_TO-DO ITEM_. Set out the lines below as a Markdown table with the columns No. and Line, numbering each one and skipping blank lines. Begin at the line that contains "What do you" and stop after the line that contains "Looking at the image, I should click on (56, 256).".

╭─ INFORMATION SUPPLIED

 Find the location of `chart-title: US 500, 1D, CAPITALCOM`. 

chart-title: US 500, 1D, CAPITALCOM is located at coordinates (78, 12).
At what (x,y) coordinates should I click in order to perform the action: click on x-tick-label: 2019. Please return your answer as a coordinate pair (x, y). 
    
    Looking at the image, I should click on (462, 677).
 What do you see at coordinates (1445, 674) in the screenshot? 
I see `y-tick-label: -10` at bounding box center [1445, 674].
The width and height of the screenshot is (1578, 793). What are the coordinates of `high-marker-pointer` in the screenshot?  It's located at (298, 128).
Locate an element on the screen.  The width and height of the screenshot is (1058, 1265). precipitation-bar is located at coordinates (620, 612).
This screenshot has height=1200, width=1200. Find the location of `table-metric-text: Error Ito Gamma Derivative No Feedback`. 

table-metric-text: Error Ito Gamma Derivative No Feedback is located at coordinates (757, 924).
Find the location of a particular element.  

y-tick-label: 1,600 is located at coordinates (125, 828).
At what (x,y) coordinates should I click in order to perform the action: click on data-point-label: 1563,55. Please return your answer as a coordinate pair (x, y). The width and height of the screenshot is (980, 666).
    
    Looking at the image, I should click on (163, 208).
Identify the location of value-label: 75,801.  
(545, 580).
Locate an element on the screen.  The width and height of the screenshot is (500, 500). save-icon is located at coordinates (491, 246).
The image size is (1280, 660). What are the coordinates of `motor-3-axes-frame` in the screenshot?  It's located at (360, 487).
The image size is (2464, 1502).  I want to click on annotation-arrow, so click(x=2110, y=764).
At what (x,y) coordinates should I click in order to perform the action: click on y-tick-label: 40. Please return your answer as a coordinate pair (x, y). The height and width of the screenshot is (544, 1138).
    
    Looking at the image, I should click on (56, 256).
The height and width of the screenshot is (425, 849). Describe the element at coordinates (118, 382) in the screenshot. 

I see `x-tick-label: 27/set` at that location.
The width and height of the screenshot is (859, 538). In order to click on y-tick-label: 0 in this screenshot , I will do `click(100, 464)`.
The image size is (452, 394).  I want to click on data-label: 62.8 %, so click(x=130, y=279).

╰─

_RESULT FOR THIS EXERCISE_.
| No. | Line |
|---|---|
| 1 |  What do you see at coordinates (1445, 674) in the screenshot?  |
| 2 | I see `y-tick-label: -10` at bounding box center [1445, 674]. |
| 3 | The width and height of the screenshot is (1578, 793). What are the coordinates of `high-marker-pointer` in the screenshot?  It's located at (298, 128). |
| 4 | Locate an element on the screen.  The width and height of the screenshot is (1058, 1265). precipitation-bar is located at coordinates (620, 612). |
| 5 | This screenshot has height=1200, width=1200. Find the location of `table-metric-text: Error Ito Gamma Derivative No Feedback`.  |
| 6 | table-metric-text: Error Ito Gamma Derivative No Feedback is located at coordinates (757, 924). |
| 7 | Find the location of a particular element.   |
| 8 | y-tick-label: 1,600 is located at coordinates (125, 828). |
| 9 | At what (x,y) coordinates should I click in order to perform the action: click on data-point-label: 1563,55. Please return your answer as a coordinate pair (x, y). The width and height of the screenshot is (980, 666). |
| 10 |     Looking at the image, I should click on (163, 208). |
| 11 | Identify the location of value-label: 75,801.   |
| 12 | (545, 580). |
| 13 | Locate an element on the screen.  The width and height of the screenshot is (500, 500). save-icon is located at coordinates (491, 246). |
| 14 | The image size is (1280, 660). What are the coordinates of `motor-3-axes-frame` in the screenshot?  It's located at (360, 487). |
| 15 | The image size is (2464, 1502).  I want to click on annotation-arrow, so click(x=2110, y=764). |
| 16 | At what (x,y) coordinates should I click in order to perform the action: click on y-tick-label: 40. Please return your answer as a coordinate pair (x, y). The height and width of the screenshot is (544, 1138). |
| 17 |     Looking at the image, I should click on (56, 256). |